“Pero lo que aquí me interesa es el misterio específico del sueño por el sueño mismo, la inevitable sumersión que noche a noche cumple osadamente el hombre desnudo, solo y desarmado, en un océano donde todo cambia, los colores y las densidades, hasta el ritmo del aliento, y donde nos encontramos con los muertos”. Memorias de Adriano,  Marguerite Yourcenar.

En otra vida tuve un accidente de avión. Ahora lo sé y entiendo el familiar vacío en el estómago cuando avanzo por el pasillo en busca de una butaca lo más delante posible, jamás ventanilla. Detesto a las personas que se sientan a bordo con la misma despreocupada ligereza que si lo hicieran en el salón de su casa. Distraídos, abren el periódico, trastean con el móvil y no se abrochan el cinturón hasta que la azafata se lo recuerda.

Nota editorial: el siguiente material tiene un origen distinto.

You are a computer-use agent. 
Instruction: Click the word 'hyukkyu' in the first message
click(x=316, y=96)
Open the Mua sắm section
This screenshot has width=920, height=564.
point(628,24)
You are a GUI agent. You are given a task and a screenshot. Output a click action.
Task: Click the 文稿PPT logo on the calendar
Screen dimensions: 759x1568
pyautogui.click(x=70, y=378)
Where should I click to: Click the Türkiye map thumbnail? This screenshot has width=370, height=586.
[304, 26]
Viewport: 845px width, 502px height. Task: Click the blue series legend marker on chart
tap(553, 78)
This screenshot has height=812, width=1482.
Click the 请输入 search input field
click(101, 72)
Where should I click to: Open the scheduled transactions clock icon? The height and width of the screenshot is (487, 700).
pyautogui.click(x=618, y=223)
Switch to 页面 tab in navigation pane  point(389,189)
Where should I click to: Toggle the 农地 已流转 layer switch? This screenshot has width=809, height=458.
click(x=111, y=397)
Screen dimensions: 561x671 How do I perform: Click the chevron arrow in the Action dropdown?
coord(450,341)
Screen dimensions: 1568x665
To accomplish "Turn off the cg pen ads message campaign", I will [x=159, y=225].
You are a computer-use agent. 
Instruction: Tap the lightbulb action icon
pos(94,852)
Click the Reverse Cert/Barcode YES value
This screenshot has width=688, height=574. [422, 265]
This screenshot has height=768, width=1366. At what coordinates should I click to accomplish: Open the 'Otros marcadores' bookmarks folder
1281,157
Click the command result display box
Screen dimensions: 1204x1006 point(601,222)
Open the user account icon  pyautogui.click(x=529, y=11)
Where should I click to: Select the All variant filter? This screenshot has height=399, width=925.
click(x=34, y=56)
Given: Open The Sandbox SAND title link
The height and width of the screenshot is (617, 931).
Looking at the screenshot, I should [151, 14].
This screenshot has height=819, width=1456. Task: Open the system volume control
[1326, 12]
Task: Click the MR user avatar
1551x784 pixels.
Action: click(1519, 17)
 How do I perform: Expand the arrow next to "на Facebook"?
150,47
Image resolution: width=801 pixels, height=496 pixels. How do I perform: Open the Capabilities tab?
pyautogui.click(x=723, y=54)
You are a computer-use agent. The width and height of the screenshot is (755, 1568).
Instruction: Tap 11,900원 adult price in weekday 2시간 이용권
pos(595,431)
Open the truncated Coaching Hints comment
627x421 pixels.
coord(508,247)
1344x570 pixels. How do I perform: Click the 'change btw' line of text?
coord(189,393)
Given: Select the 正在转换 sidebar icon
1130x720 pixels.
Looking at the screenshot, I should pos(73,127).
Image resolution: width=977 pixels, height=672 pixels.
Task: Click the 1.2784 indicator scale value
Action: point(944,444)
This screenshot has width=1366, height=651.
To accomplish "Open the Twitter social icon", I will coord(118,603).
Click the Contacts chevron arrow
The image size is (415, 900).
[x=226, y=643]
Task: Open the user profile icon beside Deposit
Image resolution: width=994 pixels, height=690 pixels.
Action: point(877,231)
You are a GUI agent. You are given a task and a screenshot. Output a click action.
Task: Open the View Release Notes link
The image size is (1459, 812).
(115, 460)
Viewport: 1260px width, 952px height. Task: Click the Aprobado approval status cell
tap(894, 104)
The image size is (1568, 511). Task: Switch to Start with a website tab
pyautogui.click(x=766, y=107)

Divido así a la población entre los que nada más sentarnos nos abrochamos a conciencia y el resto. Los que tanteamos el bolsillo en busca de una pastilla somnífera y relajante y el resto. En concreto me irritan sobremanera los seres que disfrutan de las turbulencias y hacen fiestas cuando yo siento, estoy convencida de que me voy a morir en caída libre. De que ese será mi último vuelo.

(De hecho, tengo cierta anivadversión a los que se suben a las montañas rusas más altas porque yo no puedo hacerlo sin vomitar hasta el pancreas).

Si de adolescente no subes a las atracciones más salvajes eres hombre muerto. Si por entonces no desprecias a Marguerite Yourcenar y sus Memorias de Adriano, eres rarito. Yo, que siempre leí mucho pero me resistí a la programación dictatorial del colegio, tenía cierta manía a ese libro que hoy ha caído en mis manos nada más sentarme en en rincón donde escribo. Juro que sobresalía de la estantería y que me llamaba. También que lo he abierto al azar y ha aparecido este fragmento sobre el sueño como lugar de encuentro con los muertos.

Luego he pensado en Sánchez Dragó, por una extraña asociación de ideas. Este hombre me desata sentimientos hostiles, y pese a ello a veces veía su programa de libros con la aviesa intención de desobedecer sus recomendaciones. Esta semana se ha descolgado con un relato vulgaris sobre el parto de su mujer japonesa y lo ha acompañado con unas imágenes de casquería. Una de ellas, al menos, donde la futura madre  abre las piernas al mundo mientras Dragó parece tuitearlo concentrado en su móvil.

Alta literatura /antídoto contra Dragós

Pensé que un momento tan íntimo no merece ser contado, mucho menos mostrado. Y si lo haces no deberías recurrir a El Libro de la Selva, con todos mis respetos a Kipling, por demasiado evidente. El parto es el instante más salvaje en la biografía de una mujer, las que somos madres lo sabemos. La sensación de estar partida en dos, abierta en canal mientras un ser pegajoso que grita se abre paso y lucha por asomarse a la luz, es un fogonazo tan brutal que no se explica.

Y Dragó, ese impúdico, ha violado la sagrada ley de la intimidad y hasta del amor y se ha subido a  la montaña rusa del exhibicionismo. Y nos ha revuelto el estómago, y sólo le ha faltado terminar comiéndose la placenta en directo.

Menos mal que Adriano pasaba por allí: “A los cuarenta y cuatro años me sentía libre de impaciencia, seguro de mí, tan perfecto como mi naturaleza me lo permitía, eterno. (…) Yo era dios, sencillamente, porque era hombre”. 

Leer párrafos como este se parece a sentir el tren de aterrizaje en el instante en que el avión se posa sobre la tierra y tú vuelves a nacer, y despides a tus muertos. Esta vez no será, tampoco ha sido.

PD. Sigo enganchada al Himno ruso, me ha acompañado en el sueño y creo que voy a llevármelo a correr para sentirme aguerrida y desatada.